GKE SNAT & IP Masquerading: ip-masq-agent, iptables, and Cloud NAT

SNAT (Source Network Address Translation)

SNAT replaces the source IP of a packet as it passes through a router or firewall. When a device with a private IP (e.g., 192.168.1.5) sends a request to the internet, the router swaps the source address with its own public IP. The router keeps a translation table so return traffic gets routed back to the correct internal device.

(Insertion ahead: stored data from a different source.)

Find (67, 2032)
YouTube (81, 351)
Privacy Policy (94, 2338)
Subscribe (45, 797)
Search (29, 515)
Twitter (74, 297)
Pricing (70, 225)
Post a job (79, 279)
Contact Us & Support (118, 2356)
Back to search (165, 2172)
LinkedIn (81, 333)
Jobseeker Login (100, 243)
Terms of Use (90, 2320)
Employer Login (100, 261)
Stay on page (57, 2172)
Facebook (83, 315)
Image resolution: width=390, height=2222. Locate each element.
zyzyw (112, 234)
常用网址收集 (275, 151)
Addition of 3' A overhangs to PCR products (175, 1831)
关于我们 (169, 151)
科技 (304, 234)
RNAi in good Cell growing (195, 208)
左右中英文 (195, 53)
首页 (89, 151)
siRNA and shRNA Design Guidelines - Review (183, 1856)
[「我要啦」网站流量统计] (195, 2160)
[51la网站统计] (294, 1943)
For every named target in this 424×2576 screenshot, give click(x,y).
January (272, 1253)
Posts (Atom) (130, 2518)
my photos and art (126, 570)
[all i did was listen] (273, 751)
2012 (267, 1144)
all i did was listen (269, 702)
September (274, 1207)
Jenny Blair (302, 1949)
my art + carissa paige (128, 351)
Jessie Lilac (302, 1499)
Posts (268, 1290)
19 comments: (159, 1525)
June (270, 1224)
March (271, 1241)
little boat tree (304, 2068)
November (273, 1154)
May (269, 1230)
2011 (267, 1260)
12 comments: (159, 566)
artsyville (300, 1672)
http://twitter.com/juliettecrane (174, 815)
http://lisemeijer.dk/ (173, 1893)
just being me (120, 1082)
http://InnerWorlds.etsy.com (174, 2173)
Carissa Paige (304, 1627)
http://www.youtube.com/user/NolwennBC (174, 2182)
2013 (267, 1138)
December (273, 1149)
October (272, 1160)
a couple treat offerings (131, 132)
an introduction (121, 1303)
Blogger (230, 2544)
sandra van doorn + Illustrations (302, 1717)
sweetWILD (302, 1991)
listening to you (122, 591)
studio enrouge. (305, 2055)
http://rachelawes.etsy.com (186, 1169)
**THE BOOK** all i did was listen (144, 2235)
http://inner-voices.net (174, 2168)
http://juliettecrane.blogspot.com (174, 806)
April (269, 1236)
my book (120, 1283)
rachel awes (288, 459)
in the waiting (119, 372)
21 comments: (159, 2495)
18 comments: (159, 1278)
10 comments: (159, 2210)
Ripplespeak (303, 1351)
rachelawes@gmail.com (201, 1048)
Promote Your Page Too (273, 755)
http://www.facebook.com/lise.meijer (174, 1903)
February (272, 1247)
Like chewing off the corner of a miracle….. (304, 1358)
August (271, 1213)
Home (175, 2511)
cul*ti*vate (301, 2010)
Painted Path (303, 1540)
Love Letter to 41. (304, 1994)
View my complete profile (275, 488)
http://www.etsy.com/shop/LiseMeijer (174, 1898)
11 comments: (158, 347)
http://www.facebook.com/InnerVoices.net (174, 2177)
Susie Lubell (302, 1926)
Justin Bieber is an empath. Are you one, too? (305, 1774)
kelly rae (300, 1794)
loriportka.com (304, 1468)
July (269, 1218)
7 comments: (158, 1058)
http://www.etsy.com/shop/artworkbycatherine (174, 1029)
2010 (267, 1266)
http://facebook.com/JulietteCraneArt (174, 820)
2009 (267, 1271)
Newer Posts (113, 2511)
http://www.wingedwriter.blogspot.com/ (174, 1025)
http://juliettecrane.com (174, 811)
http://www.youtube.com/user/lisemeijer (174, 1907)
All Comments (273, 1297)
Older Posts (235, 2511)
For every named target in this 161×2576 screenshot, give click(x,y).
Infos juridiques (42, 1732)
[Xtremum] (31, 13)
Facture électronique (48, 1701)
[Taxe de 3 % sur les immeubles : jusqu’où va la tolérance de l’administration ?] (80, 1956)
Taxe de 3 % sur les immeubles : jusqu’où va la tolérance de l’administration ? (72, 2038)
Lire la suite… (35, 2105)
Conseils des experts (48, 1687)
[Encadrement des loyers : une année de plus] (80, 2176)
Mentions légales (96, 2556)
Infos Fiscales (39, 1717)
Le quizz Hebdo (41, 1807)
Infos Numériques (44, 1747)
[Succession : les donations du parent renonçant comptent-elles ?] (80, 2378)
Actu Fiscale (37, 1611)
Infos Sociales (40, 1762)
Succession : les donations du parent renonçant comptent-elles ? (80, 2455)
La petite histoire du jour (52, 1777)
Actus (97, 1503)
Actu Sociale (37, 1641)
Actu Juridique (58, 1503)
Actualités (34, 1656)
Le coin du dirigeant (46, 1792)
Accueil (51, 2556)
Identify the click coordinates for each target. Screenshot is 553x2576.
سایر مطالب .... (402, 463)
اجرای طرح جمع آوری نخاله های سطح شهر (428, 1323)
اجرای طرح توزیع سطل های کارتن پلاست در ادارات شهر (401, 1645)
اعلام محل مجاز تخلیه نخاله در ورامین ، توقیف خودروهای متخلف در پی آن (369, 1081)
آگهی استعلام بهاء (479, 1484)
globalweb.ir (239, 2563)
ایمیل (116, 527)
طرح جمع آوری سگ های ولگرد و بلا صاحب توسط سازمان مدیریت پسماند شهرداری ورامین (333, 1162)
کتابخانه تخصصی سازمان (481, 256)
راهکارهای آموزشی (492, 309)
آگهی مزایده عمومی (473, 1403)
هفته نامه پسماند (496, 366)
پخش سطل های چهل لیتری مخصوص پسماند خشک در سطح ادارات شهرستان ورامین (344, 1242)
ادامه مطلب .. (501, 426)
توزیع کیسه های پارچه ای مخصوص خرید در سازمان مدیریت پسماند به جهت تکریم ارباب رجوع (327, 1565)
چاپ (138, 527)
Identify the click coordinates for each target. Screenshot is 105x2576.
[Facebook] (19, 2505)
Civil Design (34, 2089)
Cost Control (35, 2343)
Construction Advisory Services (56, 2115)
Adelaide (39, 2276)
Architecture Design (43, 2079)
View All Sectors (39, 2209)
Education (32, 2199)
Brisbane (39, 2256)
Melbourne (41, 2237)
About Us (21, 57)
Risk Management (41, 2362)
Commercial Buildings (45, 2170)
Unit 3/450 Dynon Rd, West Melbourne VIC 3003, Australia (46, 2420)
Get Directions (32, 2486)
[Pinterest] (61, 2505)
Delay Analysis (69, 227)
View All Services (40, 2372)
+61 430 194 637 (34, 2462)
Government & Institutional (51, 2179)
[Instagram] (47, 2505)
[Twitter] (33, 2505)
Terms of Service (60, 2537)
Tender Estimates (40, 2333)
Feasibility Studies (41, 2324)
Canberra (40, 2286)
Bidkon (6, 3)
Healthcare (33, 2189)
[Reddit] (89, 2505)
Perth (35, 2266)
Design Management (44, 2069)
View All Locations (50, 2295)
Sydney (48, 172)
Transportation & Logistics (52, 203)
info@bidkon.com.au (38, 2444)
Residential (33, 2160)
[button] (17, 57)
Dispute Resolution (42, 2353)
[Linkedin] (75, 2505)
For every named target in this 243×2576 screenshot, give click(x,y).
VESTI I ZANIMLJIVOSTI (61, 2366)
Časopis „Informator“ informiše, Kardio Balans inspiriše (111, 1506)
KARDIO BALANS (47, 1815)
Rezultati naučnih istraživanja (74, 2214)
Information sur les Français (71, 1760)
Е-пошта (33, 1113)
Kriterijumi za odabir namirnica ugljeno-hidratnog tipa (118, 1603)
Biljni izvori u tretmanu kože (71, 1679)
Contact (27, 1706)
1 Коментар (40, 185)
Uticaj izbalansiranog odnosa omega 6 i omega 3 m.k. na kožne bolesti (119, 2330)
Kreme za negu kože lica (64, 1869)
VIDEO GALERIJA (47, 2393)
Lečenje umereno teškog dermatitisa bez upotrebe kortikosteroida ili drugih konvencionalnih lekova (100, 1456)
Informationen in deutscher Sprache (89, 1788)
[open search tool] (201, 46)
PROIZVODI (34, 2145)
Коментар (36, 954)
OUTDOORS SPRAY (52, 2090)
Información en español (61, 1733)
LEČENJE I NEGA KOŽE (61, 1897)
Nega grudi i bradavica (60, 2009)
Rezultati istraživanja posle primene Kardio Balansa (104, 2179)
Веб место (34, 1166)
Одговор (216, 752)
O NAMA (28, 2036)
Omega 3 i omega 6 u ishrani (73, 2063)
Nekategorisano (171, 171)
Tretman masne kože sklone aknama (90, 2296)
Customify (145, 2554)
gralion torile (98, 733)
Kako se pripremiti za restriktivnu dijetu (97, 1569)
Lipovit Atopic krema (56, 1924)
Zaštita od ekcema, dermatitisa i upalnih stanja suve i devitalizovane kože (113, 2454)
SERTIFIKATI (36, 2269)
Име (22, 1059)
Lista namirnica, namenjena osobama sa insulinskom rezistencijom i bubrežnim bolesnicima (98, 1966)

Pod (10.48.1.5) → Node iptables (SNAT to 10.128.0.5) → Cloud NAT (SNAT to 35.199.0.71) → Internet

Why SNAT exists:

IP conservation: Hundreds of devices share a single public IP.
Security: Internal IPs are hidden from external servers.
Cloud routing: Private-only instances can reach the internet without being directly exposed.

SNAT vs DNAT

	SNAT (Source NAT)	DNAT (Destination NAT)
What changes	Source (originating) IP	Destination (target) IP
Typical use	Internal devices reaching the internet	External users reaching an internal server
Example	General web browsing	Port forwarding, hosting a web server

When people say “NAT” in casual conversation, they almost always mean SNAT.

IP Masquerading in GKE

IP masquerading is a form of SNAT where the source IP of a packet from a Pod is replaced with the Node’s IP. By default, when a Pod sends traffic to the internet, the destination only sees the Node’s IP, not the Pod IP.

This happens because:

External networks don’t know how to route traffic back to private Pod IPs.
Many firewalls only allow traffic from known VM/Node IP ranges.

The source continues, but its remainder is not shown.